[Bug]: Spark query does not use catalog's built-in ugi

Question

[Bug]: Spark query does not use catalog's built-in ugi

Opened this issue a year ago · 2 comments

What happened?

In the process of using Amoro, I found that the rpc response time was unstable when connecting to the router, resulting in slow query of the Amoro table. Therefore, I want to connect namanode directly through amoro to optimize query speed.
During the testing process, it was found that spark queries would experience exceptions. The reason is: when spark creates a task, the client will first register the token with the router. Later, when yarn starts the container, it will get this token to authenticate with hdfs.

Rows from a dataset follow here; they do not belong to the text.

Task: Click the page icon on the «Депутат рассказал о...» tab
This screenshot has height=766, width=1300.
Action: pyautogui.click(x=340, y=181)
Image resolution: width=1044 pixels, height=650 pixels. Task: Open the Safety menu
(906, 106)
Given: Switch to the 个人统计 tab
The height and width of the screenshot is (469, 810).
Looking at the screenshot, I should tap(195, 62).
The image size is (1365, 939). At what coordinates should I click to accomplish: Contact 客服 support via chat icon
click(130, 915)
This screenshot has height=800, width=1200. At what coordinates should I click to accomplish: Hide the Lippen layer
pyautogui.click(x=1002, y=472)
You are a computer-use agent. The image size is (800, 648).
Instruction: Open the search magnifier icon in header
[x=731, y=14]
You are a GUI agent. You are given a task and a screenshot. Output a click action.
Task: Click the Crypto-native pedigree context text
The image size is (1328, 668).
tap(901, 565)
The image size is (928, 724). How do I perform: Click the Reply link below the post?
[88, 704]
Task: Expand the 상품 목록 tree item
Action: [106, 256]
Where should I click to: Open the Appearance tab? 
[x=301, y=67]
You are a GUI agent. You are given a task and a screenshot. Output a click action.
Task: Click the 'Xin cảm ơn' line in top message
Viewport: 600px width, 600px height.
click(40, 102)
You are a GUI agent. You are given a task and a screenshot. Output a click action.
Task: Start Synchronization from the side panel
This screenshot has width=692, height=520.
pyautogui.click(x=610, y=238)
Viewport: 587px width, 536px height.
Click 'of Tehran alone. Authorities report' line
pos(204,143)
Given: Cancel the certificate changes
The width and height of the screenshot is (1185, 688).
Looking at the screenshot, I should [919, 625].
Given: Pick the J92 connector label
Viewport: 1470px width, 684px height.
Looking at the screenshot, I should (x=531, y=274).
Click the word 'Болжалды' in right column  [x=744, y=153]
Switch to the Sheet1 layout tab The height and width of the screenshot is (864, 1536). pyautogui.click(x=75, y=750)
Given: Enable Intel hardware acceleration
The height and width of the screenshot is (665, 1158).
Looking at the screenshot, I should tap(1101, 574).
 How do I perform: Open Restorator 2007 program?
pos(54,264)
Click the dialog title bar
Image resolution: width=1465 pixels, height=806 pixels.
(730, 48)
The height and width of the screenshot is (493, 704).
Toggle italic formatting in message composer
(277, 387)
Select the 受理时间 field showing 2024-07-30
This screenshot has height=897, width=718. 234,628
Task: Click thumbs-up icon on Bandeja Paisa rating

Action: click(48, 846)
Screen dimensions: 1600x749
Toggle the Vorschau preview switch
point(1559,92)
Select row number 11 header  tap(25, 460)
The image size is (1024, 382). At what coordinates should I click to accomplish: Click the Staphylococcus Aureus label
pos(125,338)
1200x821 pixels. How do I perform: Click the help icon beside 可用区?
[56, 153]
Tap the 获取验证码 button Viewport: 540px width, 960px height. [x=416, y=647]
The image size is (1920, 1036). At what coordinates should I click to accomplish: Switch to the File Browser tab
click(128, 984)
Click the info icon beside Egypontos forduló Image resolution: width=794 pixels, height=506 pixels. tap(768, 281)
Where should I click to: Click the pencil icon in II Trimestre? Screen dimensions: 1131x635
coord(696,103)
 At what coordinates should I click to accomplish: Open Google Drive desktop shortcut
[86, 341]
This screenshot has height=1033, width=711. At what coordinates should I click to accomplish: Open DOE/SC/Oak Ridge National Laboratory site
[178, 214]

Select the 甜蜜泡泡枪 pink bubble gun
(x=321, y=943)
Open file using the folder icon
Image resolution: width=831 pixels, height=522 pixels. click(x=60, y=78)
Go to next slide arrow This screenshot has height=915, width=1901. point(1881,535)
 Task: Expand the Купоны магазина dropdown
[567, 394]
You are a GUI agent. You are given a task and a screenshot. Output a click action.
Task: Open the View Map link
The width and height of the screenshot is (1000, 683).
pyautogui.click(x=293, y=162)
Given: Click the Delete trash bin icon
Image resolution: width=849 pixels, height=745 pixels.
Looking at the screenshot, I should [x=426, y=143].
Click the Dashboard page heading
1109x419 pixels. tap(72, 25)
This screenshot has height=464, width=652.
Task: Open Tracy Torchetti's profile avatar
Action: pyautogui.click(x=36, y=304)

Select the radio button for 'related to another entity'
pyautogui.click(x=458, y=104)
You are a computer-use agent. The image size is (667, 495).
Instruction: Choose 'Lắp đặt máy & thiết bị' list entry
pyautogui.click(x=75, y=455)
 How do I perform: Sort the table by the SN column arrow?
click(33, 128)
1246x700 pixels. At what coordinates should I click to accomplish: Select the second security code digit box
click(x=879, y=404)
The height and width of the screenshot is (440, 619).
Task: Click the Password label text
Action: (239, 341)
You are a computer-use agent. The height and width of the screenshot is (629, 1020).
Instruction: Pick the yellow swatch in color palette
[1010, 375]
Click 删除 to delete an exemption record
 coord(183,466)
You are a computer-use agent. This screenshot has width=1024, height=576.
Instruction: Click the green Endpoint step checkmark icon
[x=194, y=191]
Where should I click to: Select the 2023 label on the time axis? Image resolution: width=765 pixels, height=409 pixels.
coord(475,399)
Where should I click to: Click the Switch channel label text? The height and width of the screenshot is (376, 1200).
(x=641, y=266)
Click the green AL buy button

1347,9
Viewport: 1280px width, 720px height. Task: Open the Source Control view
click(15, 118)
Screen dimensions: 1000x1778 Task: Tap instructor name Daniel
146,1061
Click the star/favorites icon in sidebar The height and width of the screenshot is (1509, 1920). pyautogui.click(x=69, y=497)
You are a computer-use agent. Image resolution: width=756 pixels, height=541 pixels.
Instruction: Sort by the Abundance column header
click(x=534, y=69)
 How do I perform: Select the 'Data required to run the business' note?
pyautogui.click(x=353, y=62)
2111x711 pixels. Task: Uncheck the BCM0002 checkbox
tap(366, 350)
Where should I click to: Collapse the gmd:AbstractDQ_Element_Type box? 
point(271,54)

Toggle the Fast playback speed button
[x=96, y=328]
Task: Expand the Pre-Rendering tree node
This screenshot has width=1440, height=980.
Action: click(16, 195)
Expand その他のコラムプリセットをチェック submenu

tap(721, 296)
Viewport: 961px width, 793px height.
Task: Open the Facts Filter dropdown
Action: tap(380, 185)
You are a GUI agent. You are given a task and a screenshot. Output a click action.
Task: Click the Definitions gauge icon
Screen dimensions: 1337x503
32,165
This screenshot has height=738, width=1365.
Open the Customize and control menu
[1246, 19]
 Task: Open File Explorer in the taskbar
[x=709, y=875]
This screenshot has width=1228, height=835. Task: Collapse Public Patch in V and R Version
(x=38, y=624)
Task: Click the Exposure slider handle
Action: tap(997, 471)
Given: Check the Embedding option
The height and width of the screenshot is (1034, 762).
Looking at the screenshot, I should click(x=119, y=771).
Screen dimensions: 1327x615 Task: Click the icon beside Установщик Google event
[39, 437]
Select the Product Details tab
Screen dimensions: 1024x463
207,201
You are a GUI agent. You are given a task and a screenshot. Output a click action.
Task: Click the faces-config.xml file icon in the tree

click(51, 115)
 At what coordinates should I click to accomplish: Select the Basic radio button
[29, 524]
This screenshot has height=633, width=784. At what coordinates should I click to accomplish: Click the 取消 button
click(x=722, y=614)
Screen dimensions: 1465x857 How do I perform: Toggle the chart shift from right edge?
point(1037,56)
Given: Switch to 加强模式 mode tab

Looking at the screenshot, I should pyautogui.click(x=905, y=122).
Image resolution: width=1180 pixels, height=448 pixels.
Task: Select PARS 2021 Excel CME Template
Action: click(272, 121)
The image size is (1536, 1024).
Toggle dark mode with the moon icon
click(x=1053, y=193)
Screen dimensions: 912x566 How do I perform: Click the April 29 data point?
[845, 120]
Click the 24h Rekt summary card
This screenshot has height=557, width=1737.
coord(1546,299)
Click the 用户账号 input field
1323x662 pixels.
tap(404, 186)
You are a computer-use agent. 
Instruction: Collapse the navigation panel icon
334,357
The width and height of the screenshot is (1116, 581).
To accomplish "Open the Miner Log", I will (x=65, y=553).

However, since this token is registered with the router, and after the task starts executing, the amoro file is actually directly connected to the namenode, so the token cannot be found on the namenode, so the authentication fails.
Theoretically, Amoro uses the keytab and principal authentication in the Amoro catalog to read data, and should not use the yarn token.

Affects Versions

master

What engines are you seeing the problem on?

No response

How to reproduce

No response

Relevant log output

2023-12-29 13:01:41 CST TaskSetManager WARN - Lost task 0.0 in stage 0.0 (TID 0) (10.55.156.39 executor 1): com.netease.arctic.shade.org.apache.iceberg.exceptions.RuntimeIOException: Failed to open Parquet file: hdfs://eadhadoop/user/kada/hive_db/kada_ext.db/dim_user_compatible_id/hive/1703800975179_44501/6-B-44501-00152-157-662839286894636421-00001.parquet
	at com.netease.arctic.shade.org.apache.iceberg.parquet.AdaptHiveReadConf.newReader(AdaptHiveReadConf.java:222)
	at com.netease.arctic.shade.org.apache.iceberg.parquet.AdaptHiveReadConf.<init>(AdaptHiveReadConf.java:74)
	at com.netease.arctic.shade.org.apache.iceberg.parquet.AdaptHiveParquetReader.init(AdaptHiveParquetReader.java:71)
	at com.netease.arctic.shade.org.apache.iceberg.parquet.AdaptHiveParquetReader.iterator(AdaptHiveParquetReader.java:83)
	at com.netease.arctic.io.CloseableIterableWrapper.iterator(CloseableIterableWrapper.java:39)
	at com.netease.arctic.shade.org.apache.iceberg.io.CloseableIterable$ConcatCloseableIterable$ConcatCloseableIterator.<init>(CloseableIterable.java:152)
	at com.netease.arctic.shade.org.apache.iceberg.io.CloseableIterable$ConcatCloseableIterable$ConcatCloseableIterator.<init>(CloseableIterable.java:143)
	at com.netease.arctic.shade.org.apache.iceberg.io.CloseableIterable$ConcatCloseableIterable.iterator(CloseableIterable.java:138)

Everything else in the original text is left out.